DATASET EXTRACT:

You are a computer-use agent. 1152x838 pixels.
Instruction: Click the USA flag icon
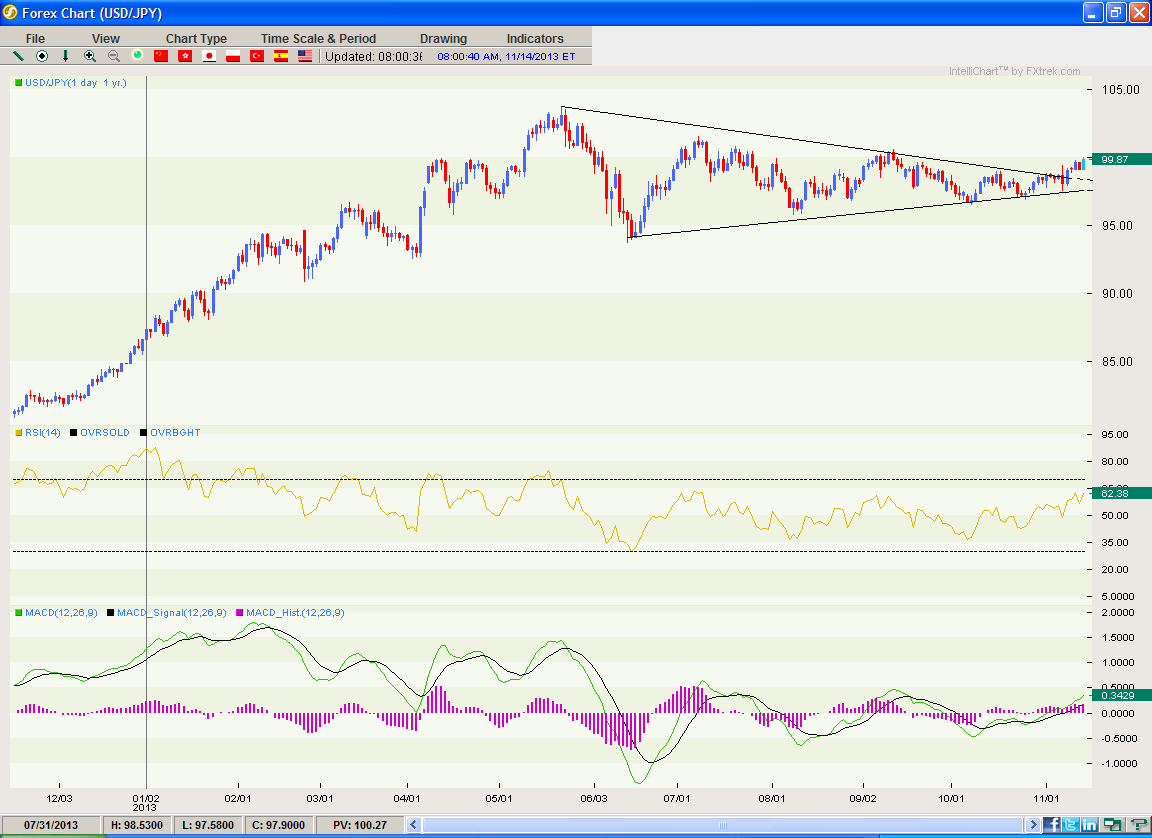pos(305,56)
...
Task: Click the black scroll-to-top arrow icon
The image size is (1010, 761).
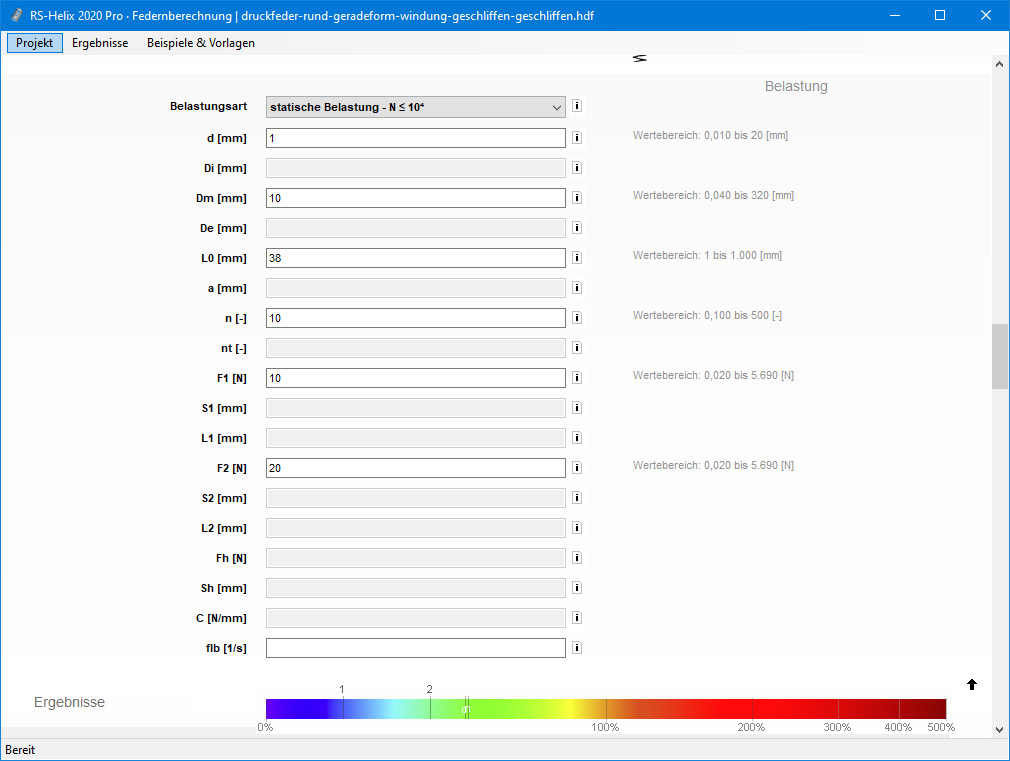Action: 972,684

STATED TASK: How many of the lines above contain the string "Click"? Treat uppercase and lowercase letters as different, and reply with the number alone.

WRITTEN SOLUTION: 2